> **WHAT YOU NEED TO DO**
When the records are reproduced, each one must match exactly, and no picture may be kept.

> **MATERIAL SUPPLIED**
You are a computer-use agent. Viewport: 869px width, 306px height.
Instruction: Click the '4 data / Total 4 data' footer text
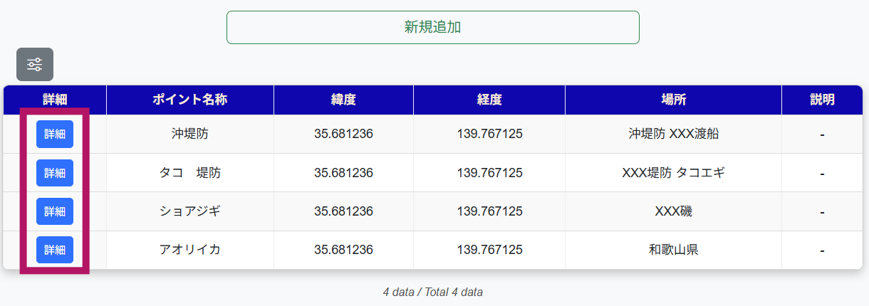pyautogui.click(x=433, y=292)
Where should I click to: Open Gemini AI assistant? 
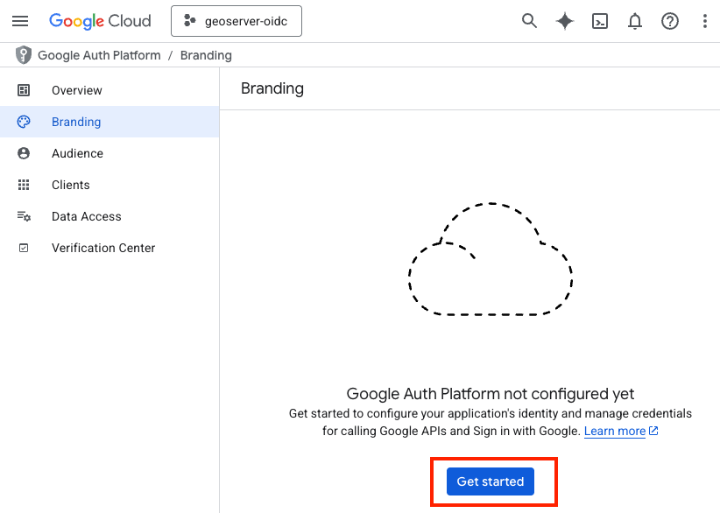coord(564,20)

> **ANSWER TO THIS TASK**
You are a computer-use agent. Viewport: 869px width, 306px height.
Instruction: Click the '4 data / Total 4 data' footer text
pyautogui.click(x=433, y=292)
Where should I click to: Open Gemini AI assistant? 
coord(564,20)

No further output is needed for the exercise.